═════ PROVIDED TEXT

The 'It's Blitz!' album was a very unusual record because it was all written in the studio. They only had a few songs they played live that we then worked on and changed and made into what they now are, but most of the record was written in the studio, which is very unusual these days.

When I started making records back in 1979 it was more common that bands would come into the studio with absolutely nothing. 'The Flowers of Romance', for instance, was written completely in the studio. I think some of the Killing Joke records I did were mostly written in the studio. The budgets were bigger, and there was a certain attitude towards making records whereby spontaneity was important.

Nowadays it's not like that - it's just too expensive. The budgets for records nowadays are almost a quarter of what they used to be. It's really difficult to make records because there is no money from the record companies. The reality is that downloading for free has created an incredible lack of money for experimentation on new records.

With Yeah Yeah Yeahs, they haven't made masses of amount of money but they've made an amount that has allowed them to go into the studio and experiment.

How did a typical session unfold?

Brian [Chase] would play lots of different drumbeats and we'd record it, chop it up and then make a groove loop out of it. Nick (Zinner) would then just jam to it, and we'd come up with an interesting rhythm part. Karen [O] would listen to that and come up with a vocal melody and then suddenly everything would fall into place.

Nick would then write more. Sometimes we would re-do the drums with some structure to it that made it more like a song. It would just keep on developing and developing, little by little ...

We spent quite a number of months making that record, with a lot of breaks in between to get inspired, and then we go back in and do some more.

It was almost like they deliberately didn't have a fixed plan. No rehearsals - it was all about just going in and creating - "Oh maybe it could go that way a bit, and then backwards and forwards ..." They went backwards and forwards between working with me and Dave [Sitek].

How would you say your and David Sitek's contributions to the record differ?

We have very different approaches to making records. Dave is very good with electronic stuff, that's his thing. He's very quick at working with sequencing and electronic elements, whereas my strength is more in emotion and organic stuff. I think the record works really well because they both complement each other and rub against each other in a way that makes it very interesting.

There's a rebellious nature to that record, and there's also a lot of beauty. I think a lot of the emotional side of it was probably what happened when I worked with them. I did all the vocals with Karen, and I paid a lot of attention to the mood.

I'd imagine your recent recording with The Cribs was very different, much more straight-forward?

══════════
═════ SUPPLIED MATERIAL

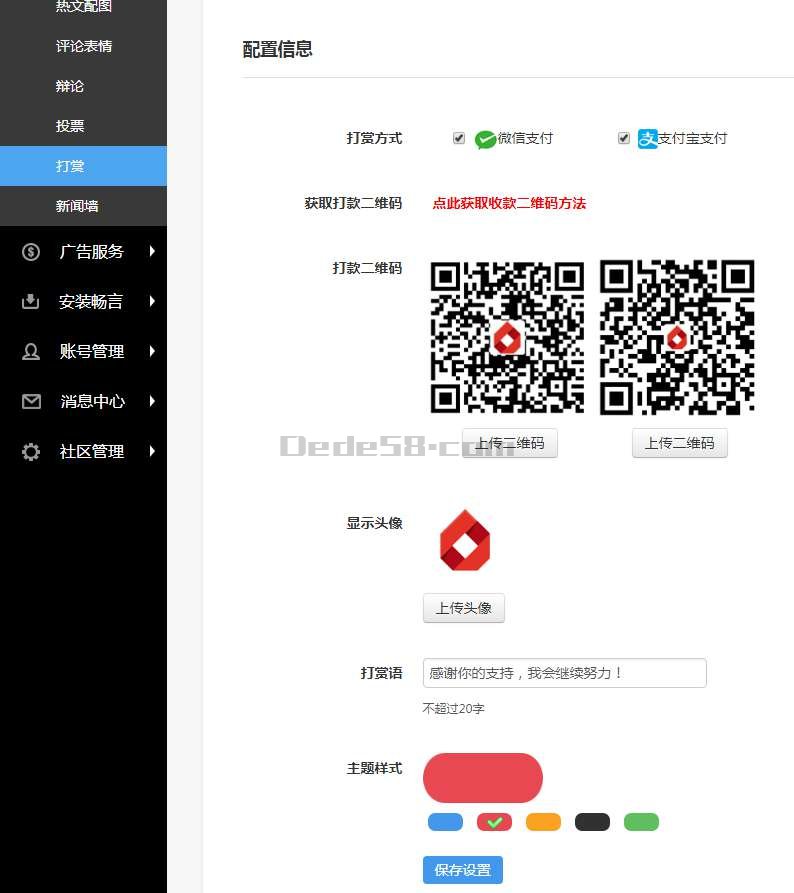
Task: Click the 账号管理 user icon
Action: click(31, 352)
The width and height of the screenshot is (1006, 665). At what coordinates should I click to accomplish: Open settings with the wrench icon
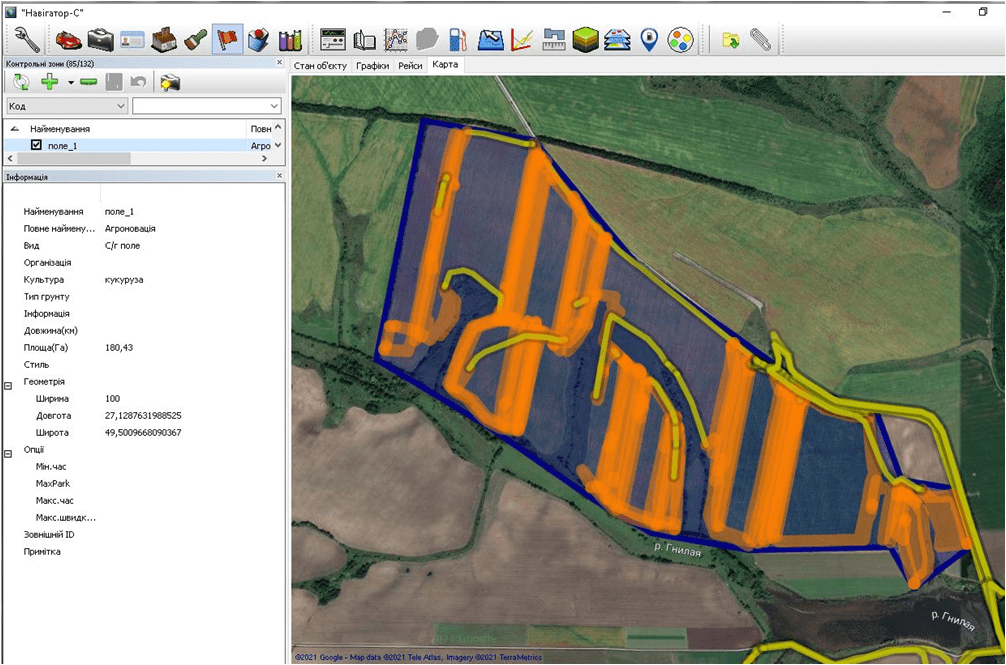pyautogui.click(x=25, y=39)
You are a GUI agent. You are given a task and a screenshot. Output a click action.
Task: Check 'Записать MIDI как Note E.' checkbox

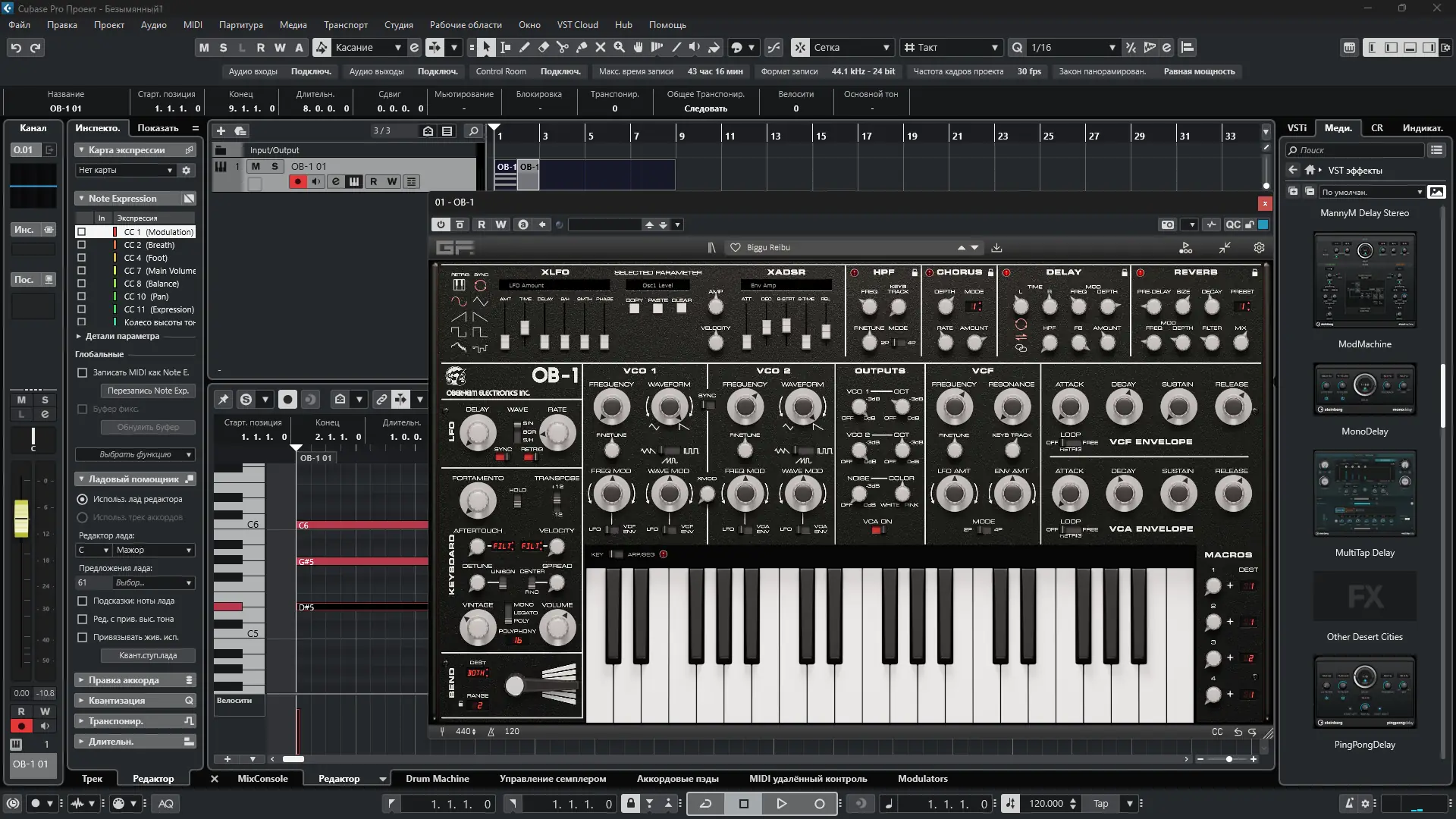[83, 372]
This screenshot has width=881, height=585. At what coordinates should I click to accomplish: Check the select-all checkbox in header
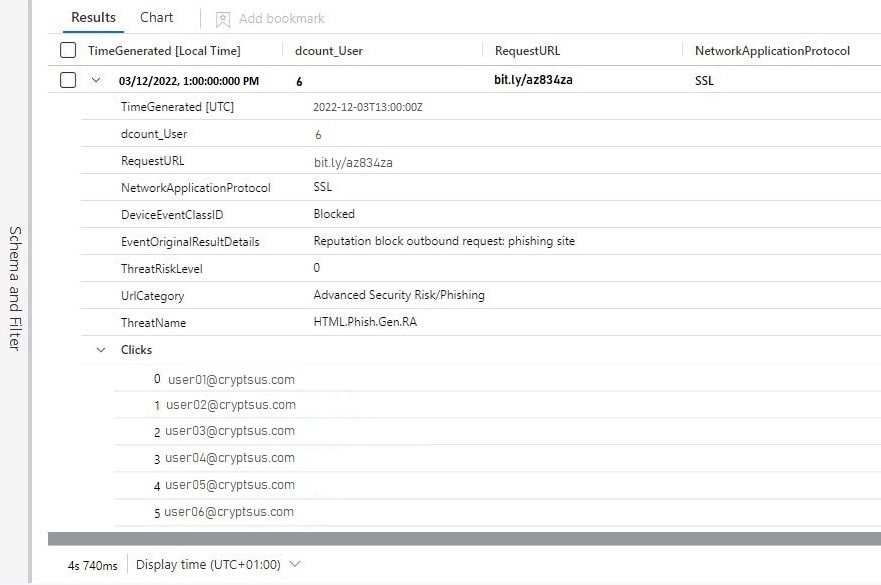[67, 50]
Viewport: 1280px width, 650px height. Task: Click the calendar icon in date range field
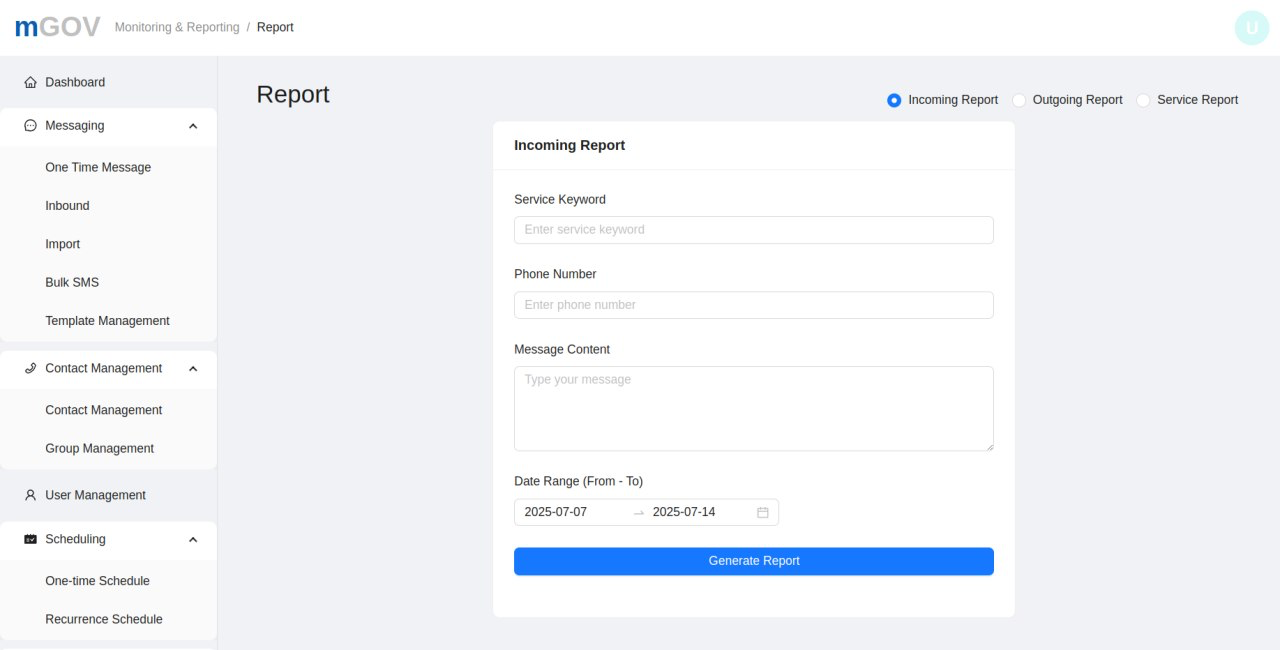(763, 513)
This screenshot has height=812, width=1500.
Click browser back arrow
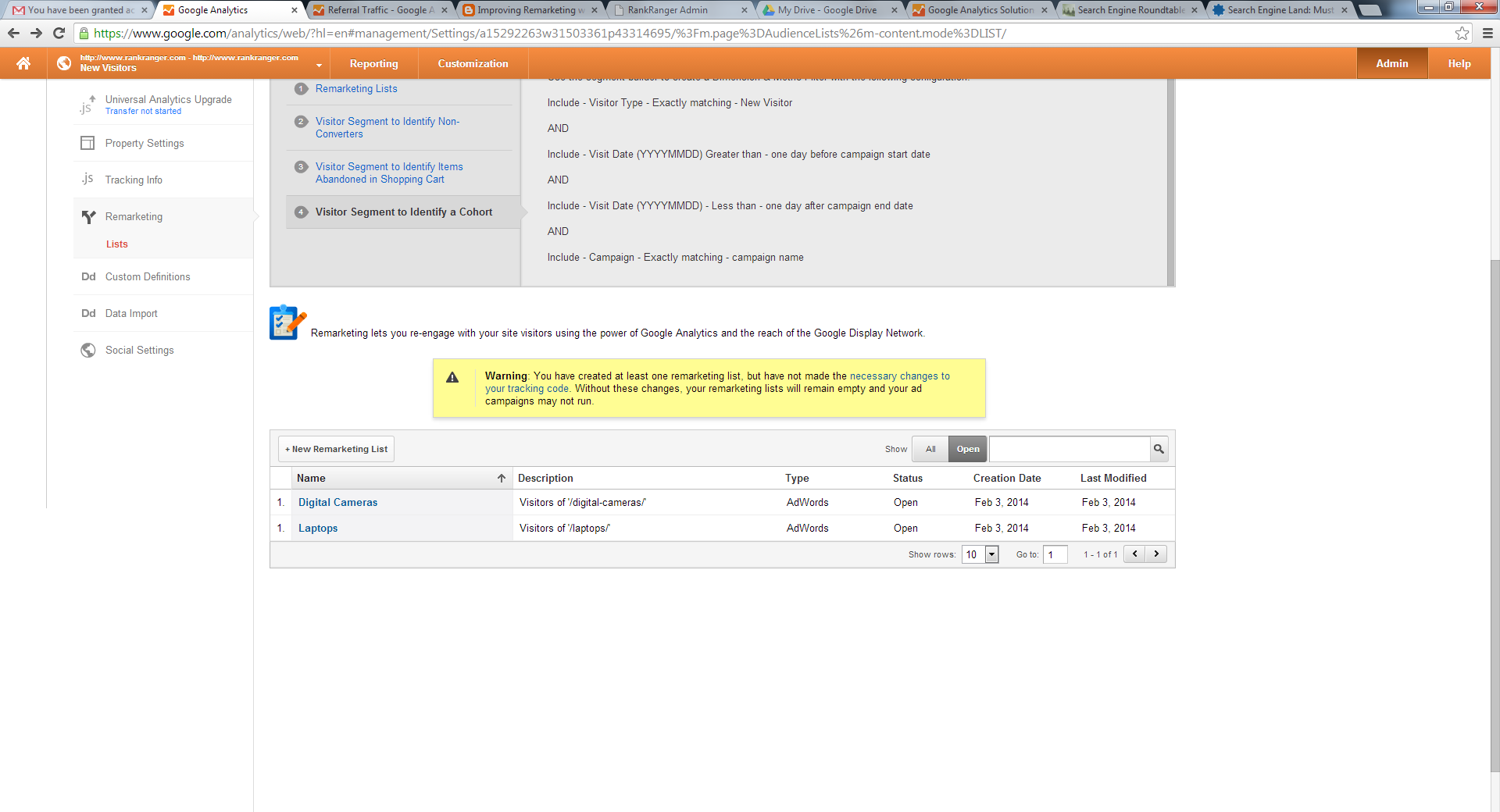coord(13,34)
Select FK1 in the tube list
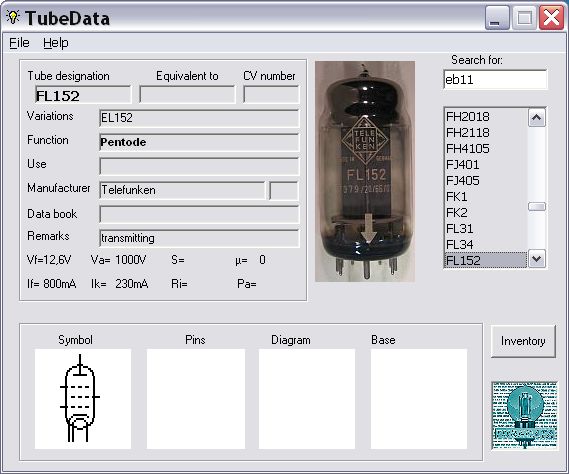 (x=486, y=196)
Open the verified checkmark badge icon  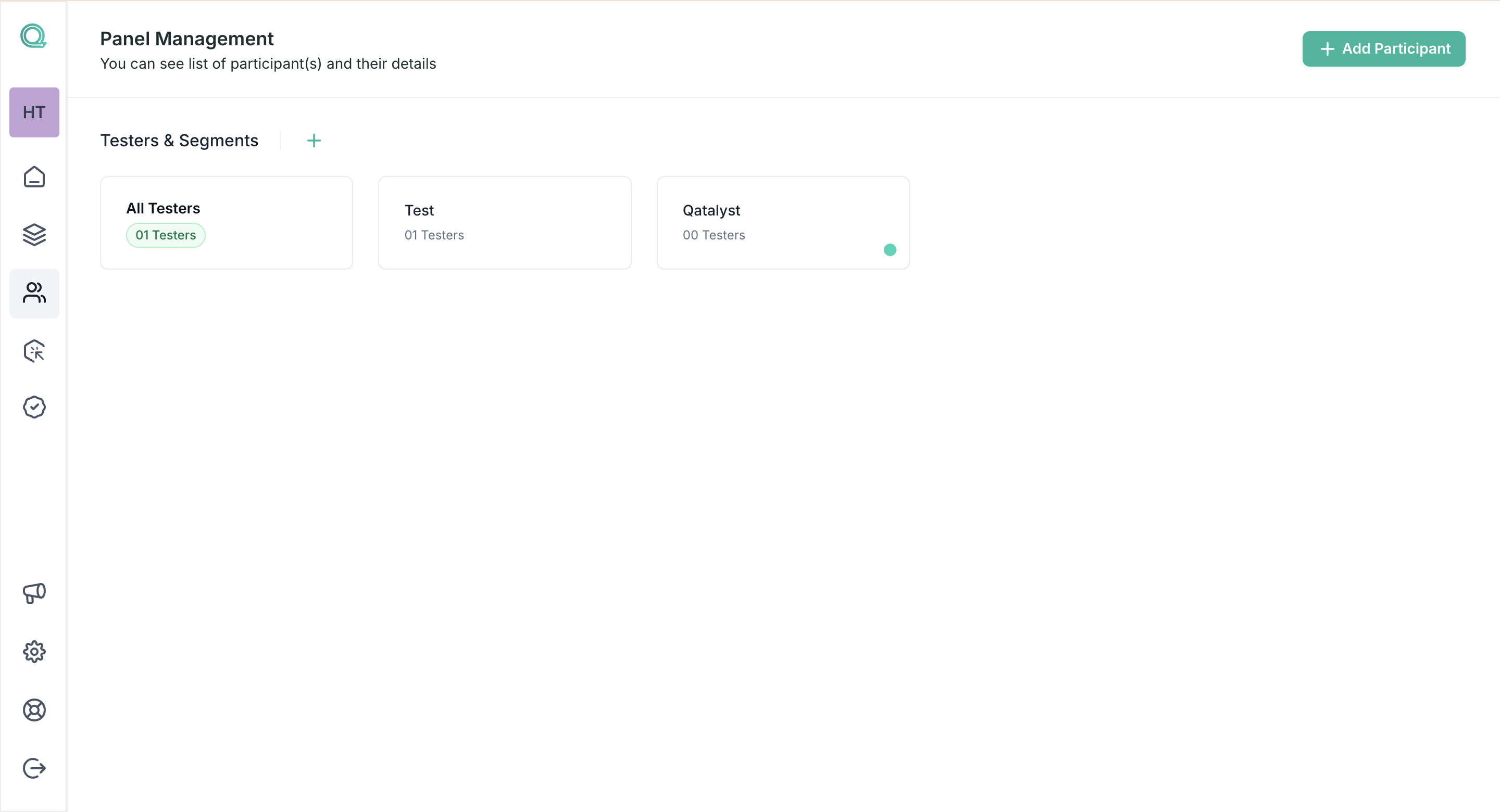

══════════

▶ TASKS TO COMPLETE
1) According to the interview, how do record budgets today compare with what they used to be?
2) Translate this sentence from the interview into Spanish: "We have very different approaches to making records."
3) Reproduce everything in the interview from "With Yeah Yeah" down to "by little ...", word for word.

▶ WRITTEN RESPONSES
1) They are almost a quarter of what they used to be.

2) Tenemos enfoques muy distintos para hacer discos.

3)
With Yeah Yeah Yeahs, they haven't made masses of amount of money but they've made an amount that has allowed them to go into the studio and experiment.

How did a typical session unfold?

Brian [Chase] would play lots of different drumbeats and we'd record it, chop it up and then make a groove loop out of it. Nick (Zinner) would then just jam to it, and we'd come up with an interesting rhythm part. Karen [O] would listen to that and come up with a vocal melody and then suddenly everything would fall into place.

Nick would then write more. Sometimes we would re-do the drums with some structure to it that made it more like a song. It would just keep on developing and developing, little by little ...